Working Paper: NBER ID: w29548
Authors: Jacob Greenspon; Anna M. Stansbury; Lawrence H. Summers
Abstract: We study the productivity-pay relationship in the United States and Canada along two dimensions. The first is divergence: the degree to which the levels of productivity and pay have diverged. The second is delinkage: the degree to which incremental increases in the rate of productivity growth translate into incremental increases in the rate of growth of pay, holding all else equal. We show that in both countries the pay of typical workers has diverged substantially from average labor productivity over recent decades, driven by both rising labor income inequality and a declining labor share of income. Even as the levels of productivity and pay have grown further apart, we find evidence for some linkage between productivity and pay in both countries: a one percentage point increase in the rate of productivity growth is associated with a positive increase in the rate of pay growth, holding all else equal.

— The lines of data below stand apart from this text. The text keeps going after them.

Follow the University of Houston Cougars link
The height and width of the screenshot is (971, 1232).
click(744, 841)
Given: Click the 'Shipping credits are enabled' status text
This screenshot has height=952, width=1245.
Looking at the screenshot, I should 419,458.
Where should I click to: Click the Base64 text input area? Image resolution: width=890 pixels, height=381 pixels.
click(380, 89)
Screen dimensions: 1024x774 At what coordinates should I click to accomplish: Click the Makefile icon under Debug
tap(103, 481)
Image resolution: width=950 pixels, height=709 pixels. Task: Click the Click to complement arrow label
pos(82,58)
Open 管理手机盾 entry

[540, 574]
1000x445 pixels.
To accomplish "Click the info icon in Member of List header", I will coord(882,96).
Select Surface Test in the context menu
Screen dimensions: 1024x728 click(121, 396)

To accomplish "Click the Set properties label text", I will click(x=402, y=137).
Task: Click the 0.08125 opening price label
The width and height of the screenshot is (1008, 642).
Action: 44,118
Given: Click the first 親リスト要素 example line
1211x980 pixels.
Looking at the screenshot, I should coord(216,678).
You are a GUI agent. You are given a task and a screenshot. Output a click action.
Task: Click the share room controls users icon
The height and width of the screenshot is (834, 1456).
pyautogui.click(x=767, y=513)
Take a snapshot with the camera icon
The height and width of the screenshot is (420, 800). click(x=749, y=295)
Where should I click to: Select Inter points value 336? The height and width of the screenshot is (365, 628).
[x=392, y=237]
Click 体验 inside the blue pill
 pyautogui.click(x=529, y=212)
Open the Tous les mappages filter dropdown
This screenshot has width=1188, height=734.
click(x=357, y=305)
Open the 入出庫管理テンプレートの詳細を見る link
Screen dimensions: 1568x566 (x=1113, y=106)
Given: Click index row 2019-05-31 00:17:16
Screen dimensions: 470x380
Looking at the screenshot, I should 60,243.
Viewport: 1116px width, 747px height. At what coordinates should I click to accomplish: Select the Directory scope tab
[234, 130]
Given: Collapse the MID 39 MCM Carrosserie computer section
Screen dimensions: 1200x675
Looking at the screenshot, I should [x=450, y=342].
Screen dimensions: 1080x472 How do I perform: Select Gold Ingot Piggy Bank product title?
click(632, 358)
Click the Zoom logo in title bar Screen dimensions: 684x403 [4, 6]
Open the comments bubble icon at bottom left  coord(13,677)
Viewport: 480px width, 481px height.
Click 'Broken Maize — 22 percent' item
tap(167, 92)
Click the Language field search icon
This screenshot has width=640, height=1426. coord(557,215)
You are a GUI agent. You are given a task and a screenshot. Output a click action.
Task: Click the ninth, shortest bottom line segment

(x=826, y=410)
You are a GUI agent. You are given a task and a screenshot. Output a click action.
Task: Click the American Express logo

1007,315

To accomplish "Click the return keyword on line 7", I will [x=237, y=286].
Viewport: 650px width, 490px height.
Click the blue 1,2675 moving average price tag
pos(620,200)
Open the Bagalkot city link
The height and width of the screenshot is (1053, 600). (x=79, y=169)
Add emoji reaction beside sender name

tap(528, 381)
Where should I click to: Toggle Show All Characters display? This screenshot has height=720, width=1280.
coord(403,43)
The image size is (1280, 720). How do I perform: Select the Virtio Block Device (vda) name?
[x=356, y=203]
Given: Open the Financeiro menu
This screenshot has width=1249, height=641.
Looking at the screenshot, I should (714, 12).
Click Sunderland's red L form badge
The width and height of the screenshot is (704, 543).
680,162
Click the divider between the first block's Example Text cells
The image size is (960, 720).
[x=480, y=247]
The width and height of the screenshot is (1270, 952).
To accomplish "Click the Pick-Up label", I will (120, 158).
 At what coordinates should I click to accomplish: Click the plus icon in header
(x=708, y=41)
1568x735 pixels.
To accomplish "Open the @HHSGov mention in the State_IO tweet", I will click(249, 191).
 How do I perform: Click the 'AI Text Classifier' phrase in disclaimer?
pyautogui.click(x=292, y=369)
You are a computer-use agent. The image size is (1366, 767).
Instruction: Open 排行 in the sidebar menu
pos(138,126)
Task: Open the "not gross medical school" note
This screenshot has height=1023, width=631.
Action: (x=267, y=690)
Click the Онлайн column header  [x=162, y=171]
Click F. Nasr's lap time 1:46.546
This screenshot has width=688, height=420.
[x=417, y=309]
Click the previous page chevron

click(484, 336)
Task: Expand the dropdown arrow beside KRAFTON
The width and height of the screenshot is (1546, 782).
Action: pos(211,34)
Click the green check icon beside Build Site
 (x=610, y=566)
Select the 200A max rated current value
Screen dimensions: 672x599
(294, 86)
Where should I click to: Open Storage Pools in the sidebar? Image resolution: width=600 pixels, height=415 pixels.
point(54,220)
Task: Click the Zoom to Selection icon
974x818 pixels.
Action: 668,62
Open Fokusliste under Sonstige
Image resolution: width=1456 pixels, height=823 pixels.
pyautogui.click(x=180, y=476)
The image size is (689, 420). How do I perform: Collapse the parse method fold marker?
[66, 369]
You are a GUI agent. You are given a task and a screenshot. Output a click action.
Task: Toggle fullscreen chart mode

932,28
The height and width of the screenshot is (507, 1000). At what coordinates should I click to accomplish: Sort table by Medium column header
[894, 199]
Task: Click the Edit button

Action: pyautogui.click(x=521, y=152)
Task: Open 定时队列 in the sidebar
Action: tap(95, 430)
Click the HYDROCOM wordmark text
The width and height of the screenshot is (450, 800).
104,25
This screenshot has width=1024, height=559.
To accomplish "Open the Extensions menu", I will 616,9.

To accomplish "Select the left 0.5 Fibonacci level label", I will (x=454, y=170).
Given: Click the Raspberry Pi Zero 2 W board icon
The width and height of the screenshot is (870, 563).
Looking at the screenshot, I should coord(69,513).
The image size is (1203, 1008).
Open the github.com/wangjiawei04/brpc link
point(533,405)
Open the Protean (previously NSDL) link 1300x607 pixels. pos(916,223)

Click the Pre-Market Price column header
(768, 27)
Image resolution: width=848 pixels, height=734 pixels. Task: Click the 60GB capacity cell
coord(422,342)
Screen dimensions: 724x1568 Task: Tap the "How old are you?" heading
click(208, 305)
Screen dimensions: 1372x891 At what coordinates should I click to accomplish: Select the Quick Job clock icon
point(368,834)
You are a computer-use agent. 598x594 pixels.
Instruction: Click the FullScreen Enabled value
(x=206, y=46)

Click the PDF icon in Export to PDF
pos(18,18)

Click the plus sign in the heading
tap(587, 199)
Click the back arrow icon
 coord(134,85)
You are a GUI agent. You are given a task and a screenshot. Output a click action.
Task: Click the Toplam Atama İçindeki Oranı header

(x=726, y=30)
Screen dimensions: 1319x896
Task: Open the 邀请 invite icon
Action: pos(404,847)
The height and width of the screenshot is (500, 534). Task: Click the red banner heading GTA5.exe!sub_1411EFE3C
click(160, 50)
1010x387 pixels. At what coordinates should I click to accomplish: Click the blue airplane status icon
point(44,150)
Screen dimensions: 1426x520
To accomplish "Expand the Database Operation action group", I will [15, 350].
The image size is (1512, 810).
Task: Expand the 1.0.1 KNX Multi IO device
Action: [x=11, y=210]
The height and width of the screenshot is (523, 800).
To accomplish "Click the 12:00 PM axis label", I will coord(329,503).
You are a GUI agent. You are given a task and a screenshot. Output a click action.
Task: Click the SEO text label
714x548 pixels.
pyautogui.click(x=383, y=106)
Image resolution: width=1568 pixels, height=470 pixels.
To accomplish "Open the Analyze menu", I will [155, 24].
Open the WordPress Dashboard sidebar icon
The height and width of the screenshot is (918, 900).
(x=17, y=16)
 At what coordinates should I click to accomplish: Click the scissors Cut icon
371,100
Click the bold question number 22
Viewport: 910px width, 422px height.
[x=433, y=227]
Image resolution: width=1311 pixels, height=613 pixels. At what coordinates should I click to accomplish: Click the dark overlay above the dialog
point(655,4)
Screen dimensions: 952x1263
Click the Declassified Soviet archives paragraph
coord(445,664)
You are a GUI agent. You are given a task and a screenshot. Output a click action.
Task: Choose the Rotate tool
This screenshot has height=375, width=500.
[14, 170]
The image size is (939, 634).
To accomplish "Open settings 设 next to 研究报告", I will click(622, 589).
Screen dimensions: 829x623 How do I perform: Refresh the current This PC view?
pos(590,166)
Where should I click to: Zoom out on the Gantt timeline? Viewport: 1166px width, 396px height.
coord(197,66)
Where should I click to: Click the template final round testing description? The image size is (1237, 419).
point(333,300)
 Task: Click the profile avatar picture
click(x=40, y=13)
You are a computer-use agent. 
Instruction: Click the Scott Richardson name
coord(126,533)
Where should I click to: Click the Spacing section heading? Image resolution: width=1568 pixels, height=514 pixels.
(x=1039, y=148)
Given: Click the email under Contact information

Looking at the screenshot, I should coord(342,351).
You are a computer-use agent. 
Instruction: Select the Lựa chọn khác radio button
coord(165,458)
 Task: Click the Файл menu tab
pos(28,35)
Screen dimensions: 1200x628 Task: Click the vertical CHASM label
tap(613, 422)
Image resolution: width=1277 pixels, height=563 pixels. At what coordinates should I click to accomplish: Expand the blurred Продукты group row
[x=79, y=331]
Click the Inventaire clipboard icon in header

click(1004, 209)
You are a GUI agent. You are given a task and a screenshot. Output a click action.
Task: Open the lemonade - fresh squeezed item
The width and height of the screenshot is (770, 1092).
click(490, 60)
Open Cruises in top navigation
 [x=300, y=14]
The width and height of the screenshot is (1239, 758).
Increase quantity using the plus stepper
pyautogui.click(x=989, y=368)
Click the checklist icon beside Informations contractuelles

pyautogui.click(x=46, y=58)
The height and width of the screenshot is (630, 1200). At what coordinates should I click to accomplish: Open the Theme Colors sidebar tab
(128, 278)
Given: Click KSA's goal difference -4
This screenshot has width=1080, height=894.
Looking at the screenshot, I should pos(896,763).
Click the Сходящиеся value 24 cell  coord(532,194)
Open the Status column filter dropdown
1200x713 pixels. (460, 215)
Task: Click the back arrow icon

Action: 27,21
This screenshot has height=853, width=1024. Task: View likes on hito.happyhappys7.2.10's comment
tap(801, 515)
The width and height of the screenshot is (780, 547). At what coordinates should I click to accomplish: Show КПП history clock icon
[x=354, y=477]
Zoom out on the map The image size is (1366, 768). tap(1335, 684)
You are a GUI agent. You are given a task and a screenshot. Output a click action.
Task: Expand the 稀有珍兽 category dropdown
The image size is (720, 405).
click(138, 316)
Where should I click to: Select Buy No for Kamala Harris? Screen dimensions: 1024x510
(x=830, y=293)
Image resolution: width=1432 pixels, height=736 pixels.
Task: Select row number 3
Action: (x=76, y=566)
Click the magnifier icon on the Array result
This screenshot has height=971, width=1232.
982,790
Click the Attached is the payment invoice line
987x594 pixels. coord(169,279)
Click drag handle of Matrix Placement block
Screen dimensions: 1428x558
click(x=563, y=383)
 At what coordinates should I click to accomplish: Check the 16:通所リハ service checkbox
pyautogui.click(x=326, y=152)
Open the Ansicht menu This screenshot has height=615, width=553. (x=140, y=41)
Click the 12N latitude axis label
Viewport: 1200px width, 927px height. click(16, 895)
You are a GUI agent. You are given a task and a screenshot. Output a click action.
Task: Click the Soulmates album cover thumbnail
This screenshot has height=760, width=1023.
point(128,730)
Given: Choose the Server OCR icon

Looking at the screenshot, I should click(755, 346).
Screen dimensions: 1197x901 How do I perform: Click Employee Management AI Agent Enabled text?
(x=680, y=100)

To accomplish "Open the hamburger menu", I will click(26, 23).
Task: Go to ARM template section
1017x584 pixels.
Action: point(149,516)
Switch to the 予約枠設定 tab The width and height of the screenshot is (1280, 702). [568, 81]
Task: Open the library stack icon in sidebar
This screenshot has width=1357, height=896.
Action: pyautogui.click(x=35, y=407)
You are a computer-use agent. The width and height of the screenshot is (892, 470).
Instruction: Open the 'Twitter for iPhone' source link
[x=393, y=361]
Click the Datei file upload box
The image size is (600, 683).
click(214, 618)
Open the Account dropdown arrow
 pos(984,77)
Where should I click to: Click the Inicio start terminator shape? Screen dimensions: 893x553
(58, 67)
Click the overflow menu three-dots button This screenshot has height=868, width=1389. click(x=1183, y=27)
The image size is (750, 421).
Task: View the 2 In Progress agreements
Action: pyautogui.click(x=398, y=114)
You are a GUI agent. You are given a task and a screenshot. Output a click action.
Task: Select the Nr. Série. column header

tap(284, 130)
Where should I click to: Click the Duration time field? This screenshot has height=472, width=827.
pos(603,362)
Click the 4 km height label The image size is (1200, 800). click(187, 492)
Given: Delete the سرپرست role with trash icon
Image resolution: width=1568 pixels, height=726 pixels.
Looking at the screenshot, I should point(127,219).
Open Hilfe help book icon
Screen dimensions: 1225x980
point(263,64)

This linkage appears stronger in the US than in Canada. Overall, our findings lead us to tentatively conclude that policies or trends which lead to incremental increases in productivity growth, particularly in large relatively closed economies like the USA, will tend to raise middle class incomes. At the same time, other factors orthogonal to productivity growth have been driving productivity and typical pay further apart, emphasizing that much of the evolution in middle class living standards will depend on measures bearing on relative incomes.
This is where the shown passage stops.